◆ Exercise requirements
Reprint all of the data below exactly as shown and skip every image.

◆ Information supplied
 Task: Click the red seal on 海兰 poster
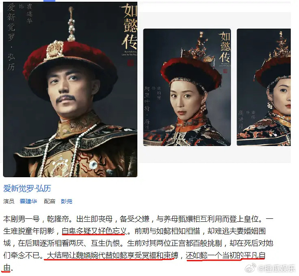pyautogui.click(x=225, y=71)
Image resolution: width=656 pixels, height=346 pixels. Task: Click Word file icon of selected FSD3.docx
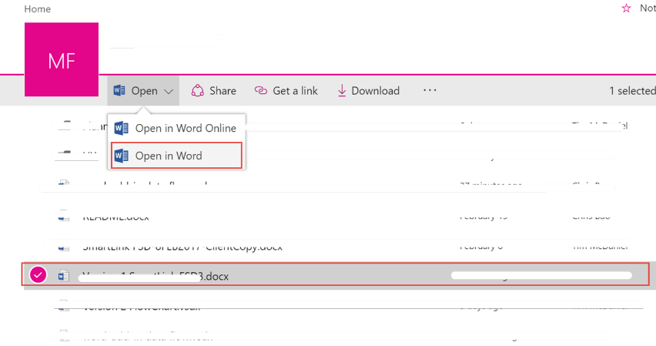64,276
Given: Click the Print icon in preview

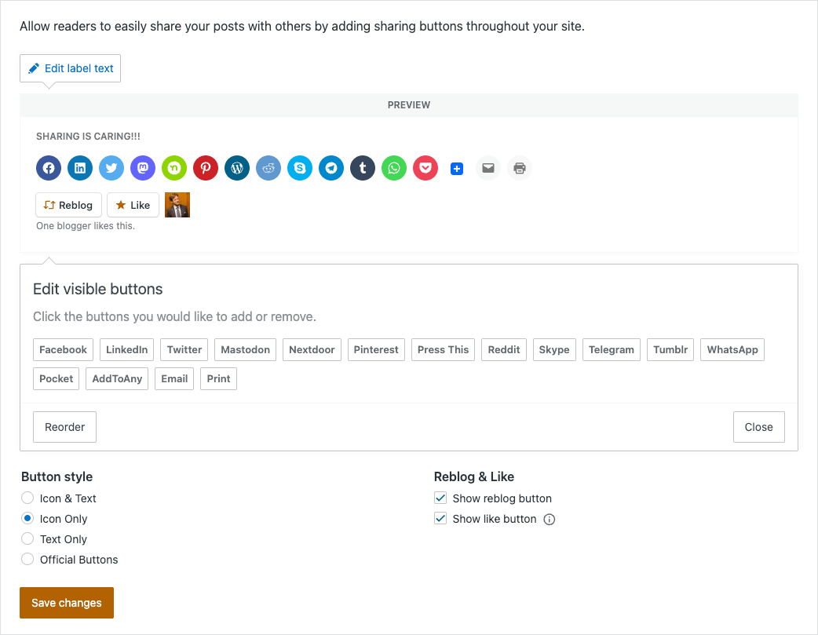Looking at the screenshot, I should [520, 168].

◆ Output of the task
 Task: Click the red seal on 海兰 poster
pyautogui.click(x=225, y=71)
Image resolution: width=656 pixels, height=346 pixels. Task: Click Word file icon of selected FSD3.docx
64,276
Given: Click the Print icon in preview

Looking at the screenshot, I should [520, 168].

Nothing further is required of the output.